Definisi paling sederhana dari “discourse” adalah bahasa yang digunakan.  Kemampuannya di kontekstualisasikan. Dalam hal ini bahasa adalah “de-contextualizable” inilah yang membuat unit sebuah bahasa, dimana kata atau bahasa ini selalu tergantung pada konteks pada setiap penggunaannya.
Ø  Konteks meliputi pembicaraan dalam pembelajaran
Ø  Dalam hal konteks, class discourse ini bersifat formal karena terdapat peraturan – peraturan yang di berlakukan
           

            Untuk membangun interaksi classroom discourse ini perlu adanya komponen – komponen yang menunjang terjadinya interaksi ini, diantaranya:
·         Background
Seorang pengajar haruslah terlebih dahulu mengetahui latar belakang siswanya untuk mempermudah penentuan konteks apa yang akan digunakan dalam classroom discourse ini. Karena di dalam kelas tentu terdapat beberapa perbedaan antara siswa satu dengan yang lainnya, disinilah peran guru dituntut untuk dapat menyelaraskannya.

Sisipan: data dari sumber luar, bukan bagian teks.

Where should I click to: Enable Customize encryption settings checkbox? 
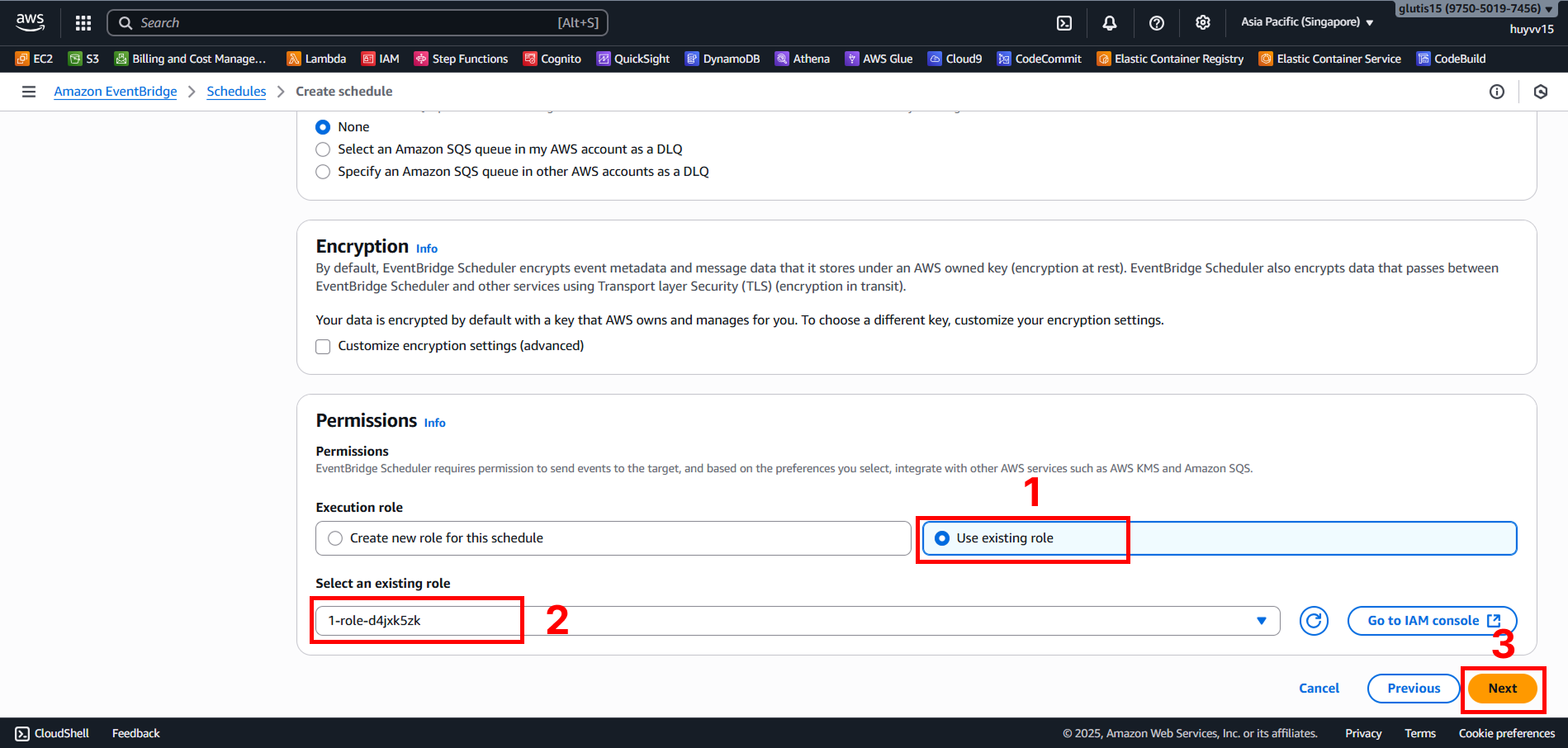[323, 347]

·         Communicative strategies
 Ini dibutuhkan seorang untuk membangun sebuah intekasi menggunakan strategi seperti berkomunikasi, bahasa yang digunakan harus sesuai dengan konteks agar siswa dapat dengan mudah menangkap apa yang ingin disampaikan.
·         Goal (tujuan)
Menghasilkan sesuatu yang sesuai dengan harapan. Dalam konteks ini siswa harus berani berpartisipasi. (Barnes, Coulthard, 1997)

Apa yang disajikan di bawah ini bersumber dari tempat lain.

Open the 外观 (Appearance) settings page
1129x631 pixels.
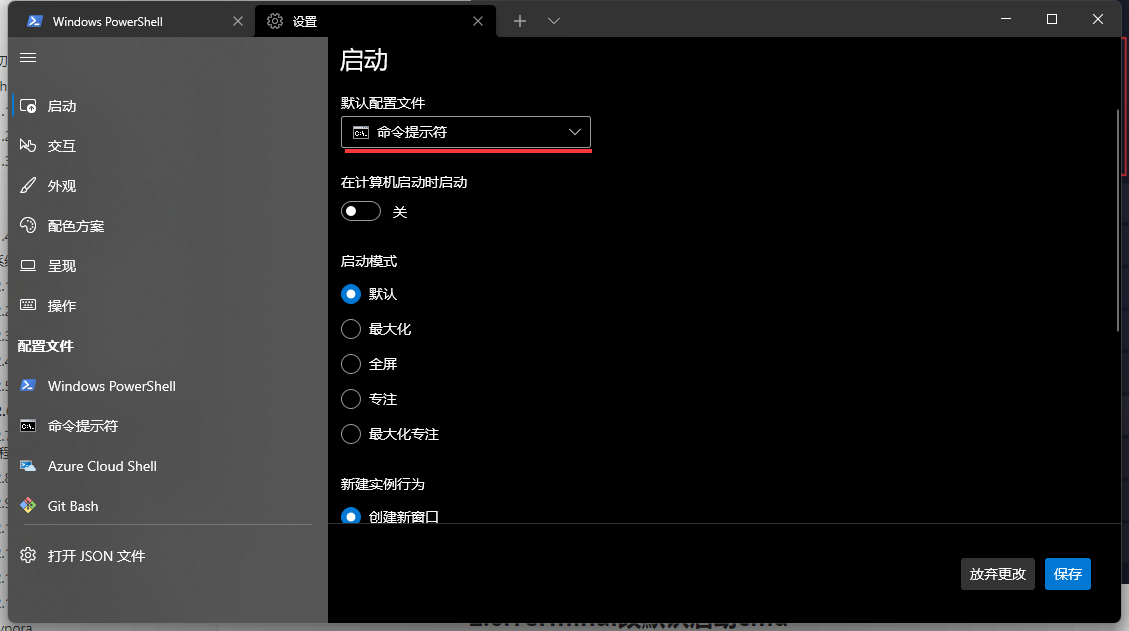60,185
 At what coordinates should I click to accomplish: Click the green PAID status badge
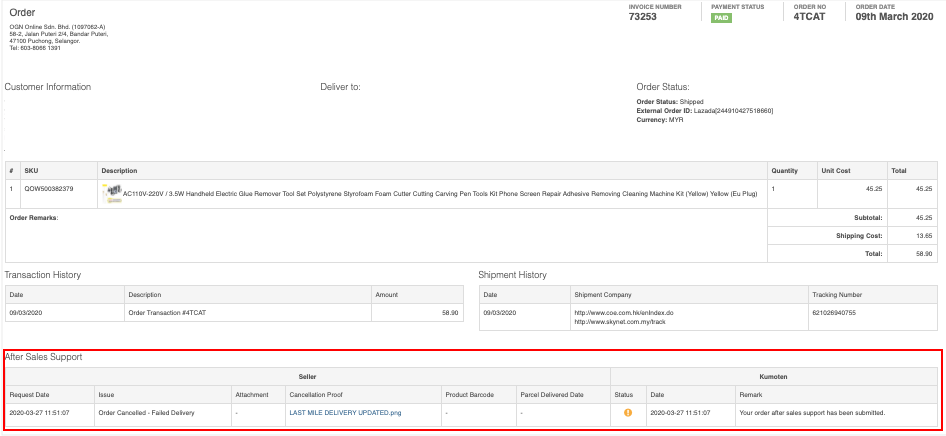pyautogui.click(x=723, y=18)
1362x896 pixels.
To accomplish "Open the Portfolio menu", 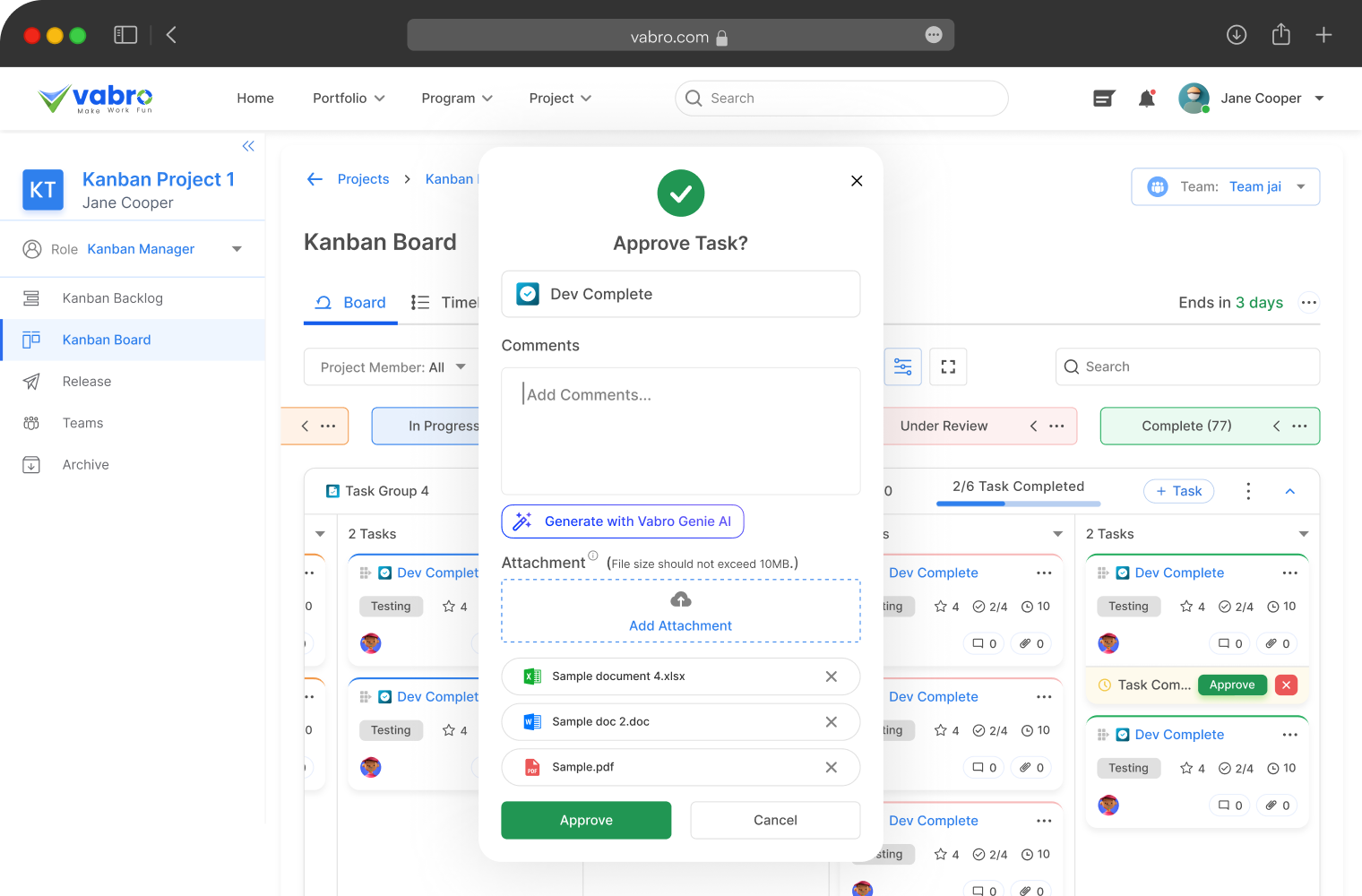I will pos(349,99).
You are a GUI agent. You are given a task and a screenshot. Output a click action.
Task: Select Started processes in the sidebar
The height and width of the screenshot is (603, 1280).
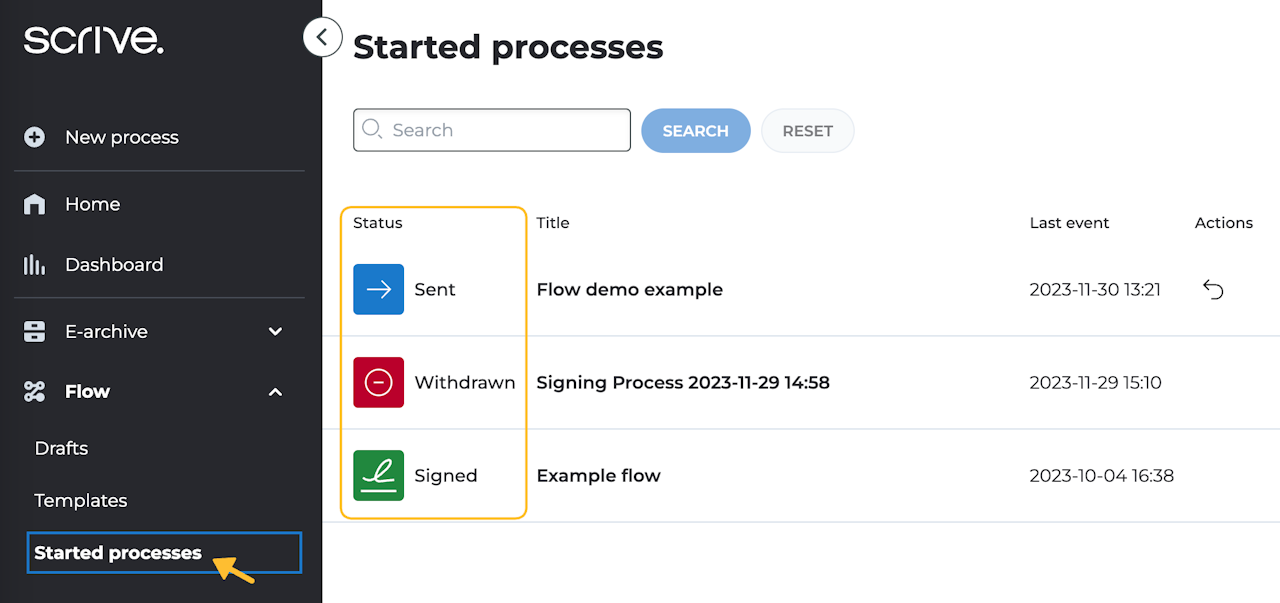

·         Values (ideologi)
Setiap kegiatan belajar khususnya untuk masing – masing mata pelajaran di dalam kelas pasti mempunyai aturan main ketika kegiatan berlangsung, menyangkut nilai – nilai seperti disiplin, mengerti tatak rama, sopan santun, dan lain – lain yang menyangkut kognitif, afektif, dan psikomotorik. Meaning making practice juga dibangun disini. Values ini munculnya di talk karena ketika kita melakukan talk disinilah nilai yang disampaikannya. Dalam kelas ideology juga menjadi sesuatu hal yang sangat penting. Lewat interaksi dalam diskusi misalnya, disana mereka akan mengetahui aturan untuk berbicara seperti apa dengan oleh guru. Disana juga terjadi partisipasi antar siswa untuk saling mengeluarkan pendapat dan dapat saling menghargai.
            Untuk memulai analisis kelas harus mendekati dulu sosial konteks interaksi konteks dan individual konteks. (Betsy Rymes, 2008)
        Jadi, disini kita dapat melihat seberapa pentingnya menganalisis classroom discourse ini baik untuk perkembangan kreatifitas gurunya maupun siswanya. Manfaat pertama mempelajari analisis classroom discourse ini adalah untuk memahami secara umum perbedaan komunikasi antara kelompok-kelompok sosial.  Kedua adalah sekolah dilengkapi dengan metode analisis wacana, situasi terbaik guru untuk mempelajari wacana lokal dan selalu merubah pola khusus untuk kelas mereka sendiri. (Betsy Ryms, 2008:8)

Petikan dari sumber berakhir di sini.